L’assetto normativo attuale crea una palese disparità di trattamento tra le diverse categorie di appalti, lasciando le aziende del settore sanitario prive di paracadute
Le imprese del comparto dei dispositivi medici e dei farmaci generici equivalenti vivono in questi mesi, come effetto secondario della pandemia da Covid-19, una grave carenza di materie prime e il conseguente, drammatico, peso dell’aumento dei prezzi.
Si tratta di una situazione che nel settore sanitario assume connotati peculiari per la stessa natura del mercato. Queste aziende, infatti, si rivolgono prevalentemente al settore pubblico e il mercato si realizza attraverso l’aggiudicazione di gare al prezzo e per lotti spesso molto grandi e pluriennali.
Egualia e Confindustria dispositivi medici chiedono pertanto a gran voce di poter rinegoziare i contratti di fornitura, come si sta facendo per altri settori che lavorano con la PA. Trattandosi di beni di prima necessità per il funzionamento di ospedali, ambulatori e altre strutture sanitarie non è possibile interrompere le forniture di dispositivi medici e farmaci equivalenti per non configurare una interruzione di pubblico servizio.
Questo sta creando seri problemi alle imprese del settore.«L’ANAC aveva evidenziato già a febbraio le criticità inerenti gli incrementi delle materie prime nei contratti di servizi e forniture, sollecitando il Governo a prevedere anche per forniture e servizi misure di compensazione analoghe a quelle quella previste per il comparto dei lavori pubblici nel Decreto Sostegni ter, pubblicato a marzo – sottolinea Enrique Häusermann, presidente di Egualia -. Anche il decreto ‘tagliaprezzi’, definitivamente convertito in legge a fine maggio, ha previsto una clausola sui prezzi, ma solo per i lavori pubblici. Mentre la delega al Governo in materia di contratti pubblici, approvata a giugno, rinvia ad un futuro obbligo per le stazioni appaltanti a inserire nei bandi “un regime obbligatorio di revisione dei prezzi”.

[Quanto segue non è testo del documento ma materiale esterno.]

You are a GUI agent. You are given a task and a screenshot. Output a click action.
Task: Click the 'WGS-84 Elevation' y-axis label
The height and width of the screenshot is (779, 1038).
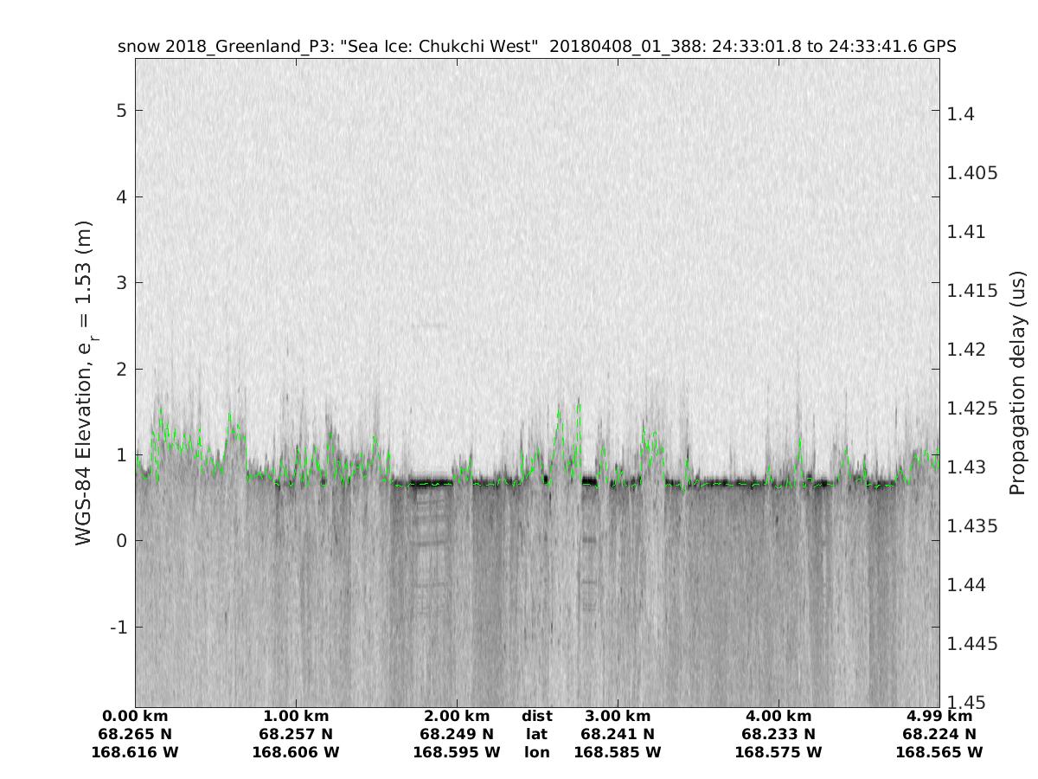point(84,383)
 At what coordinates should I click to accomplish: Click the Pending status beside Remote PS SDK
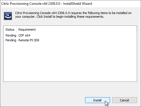pos(11,40)
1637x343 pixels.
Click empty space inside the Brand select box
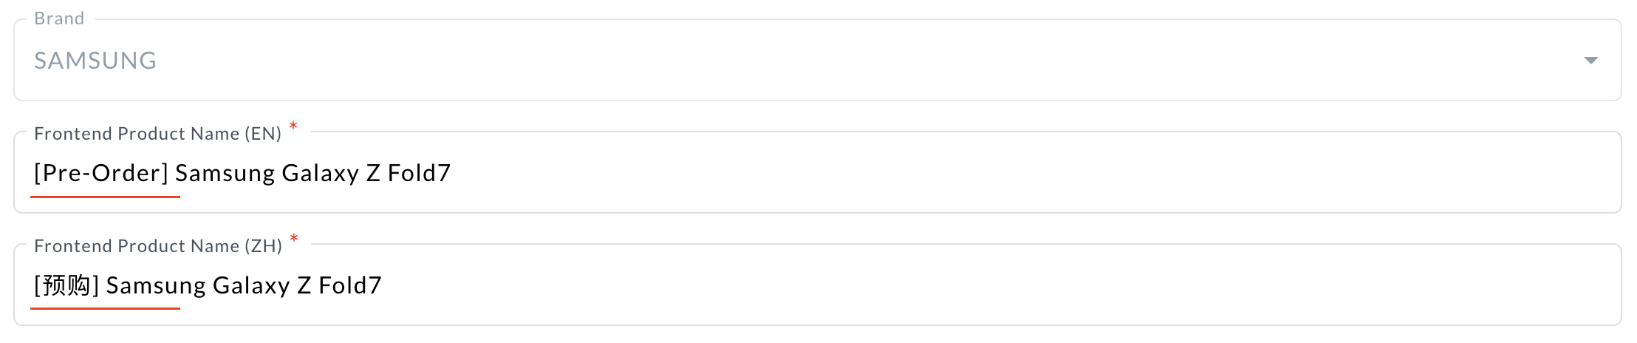(x=813, y=61)
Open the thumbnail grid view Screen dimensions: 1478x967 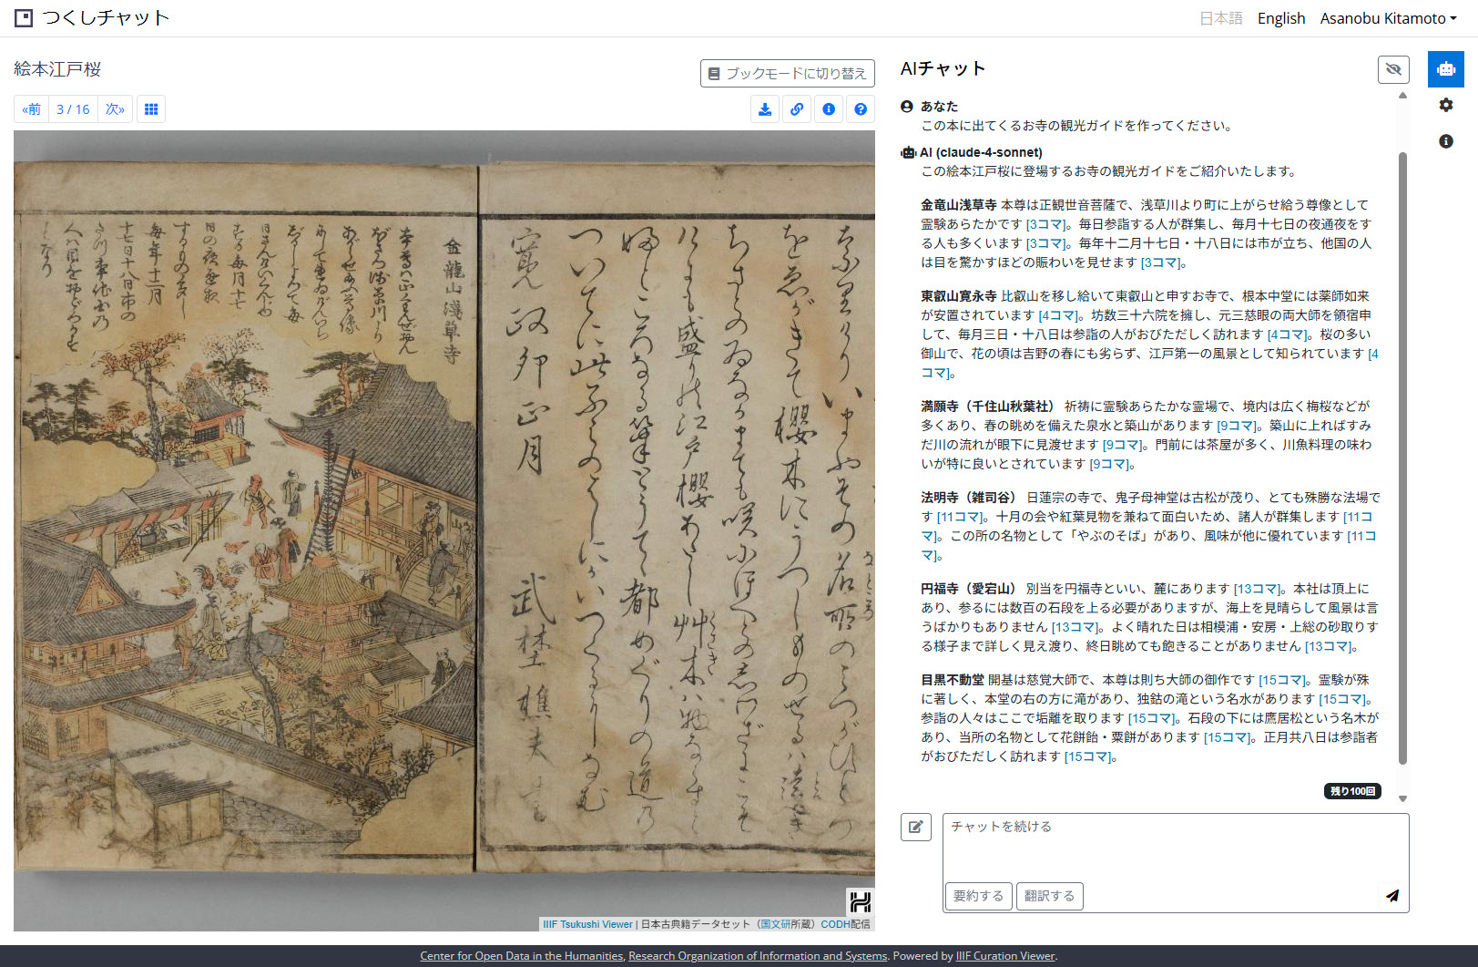point(151,109)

L’assetto normativo attuale crea dunque una palese disparità di trattamento tra le diverse categorie di appalti, lasciando completamente abbandonate a sé stesse le aziende del settore sanitario che hanno invece bisogno di interventi immediati per riuscire a sopravvivere. La supply chain del farmaco sta subendo a livello mondiale una pressione, spesso insostenibile, sulla disponibilità ed il costo di materie prime (API ed eccipienti), materiali di confezionamento, macchinari e parti di ricambio cui si è aggiunto – più di recente – il tema degli approvvigionamenti energetici.

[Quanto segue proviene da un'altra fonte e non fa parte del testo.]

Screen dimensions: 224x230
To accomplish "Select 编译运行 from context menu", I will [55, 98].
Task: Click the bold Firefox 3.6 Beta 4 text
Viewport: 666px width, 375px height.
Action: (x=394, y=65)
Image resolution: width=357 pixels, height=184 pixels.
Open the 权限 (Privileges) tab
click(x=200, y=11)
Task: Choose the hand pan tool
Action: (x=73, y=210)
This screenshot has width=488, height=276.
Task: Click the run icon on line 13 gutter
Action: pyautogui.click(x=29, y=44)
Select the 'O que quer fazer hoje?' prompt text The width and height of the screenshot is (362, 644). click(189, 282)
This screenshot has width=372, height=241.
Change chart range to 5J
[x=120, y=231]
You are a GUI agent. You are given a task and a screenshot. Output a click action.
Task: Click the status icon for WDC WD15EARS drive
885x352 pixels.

Oggi tutti questi costi sono raddoppiati, triplicati e oltre a fronte di prezzi spesso negoziati oltre 10 anni fa. Per alcune categorie di farmaci generici equivalenti il prezzo ex factory non è più sostenibile industrialmente. Ancor più nel mercato ospedaliero, dove il prezzo ex factory è in molti casi usato come base d’asta per le gare pubbliche».

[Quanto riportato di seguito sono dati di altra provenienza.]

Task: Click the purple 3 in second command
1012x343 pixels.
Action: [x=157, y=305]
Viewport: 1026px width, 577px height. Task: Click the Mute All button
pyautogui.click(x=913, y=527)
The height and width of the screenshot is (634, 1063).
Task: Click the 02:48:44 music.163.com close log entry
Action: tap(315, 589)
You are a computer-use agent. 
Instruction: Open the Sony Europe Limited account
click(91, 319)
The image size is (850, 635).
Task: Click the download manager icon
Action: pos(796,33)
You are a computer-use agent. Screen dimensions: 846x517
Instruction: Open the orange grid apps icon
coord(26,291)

“Le nostre imprese – ha dichiarato Massimiliano Boggetti, presidente di Confindustria Dispositivi Medici – stanno subendo pesantemente la crisi delle materie prime: 8 aziende su 10 hanno ritardato la produzione e il 21% ha dovuto ridurla a causa dell’aumento dei costi delle materie prime. Inoltre, hanno sostenuto costi per acquisto di materie prime, in media, maggiori del 50% circa rispetto all’anno precedente. Si tratta di una situazione paradossale: la mancanza di materie prime mette a rischio la disponibilità dei prodotti e a causa dell’aumento dei loro costi non possono variare il prezzo finale perché vincolate da contratti pluriennali con la PA. Ancora più paradossale è il fatto che in caso di contestazione e di inadempimento contrattuale corrono il rischio di essere inserite nel casellario informatico ANAC, cosa che preclude loro la partecipazione ad altre gare. Tale evenienza impedirebbe di fatto la vita stessa di molte aziende che hanno nel rapporto con la PA il solo o principale sbocco commerciale. Per questo motivo, chiediamo di intervenire, ad esempio dando la possibilità di riconoscere l’adeguamento ISTAT, con scelte rapide e chiare in modo da consentire la sopravvivenza di un settore che si è dimostrato essere l’ossatura del SSN in questi lunghi anni di pandemia”.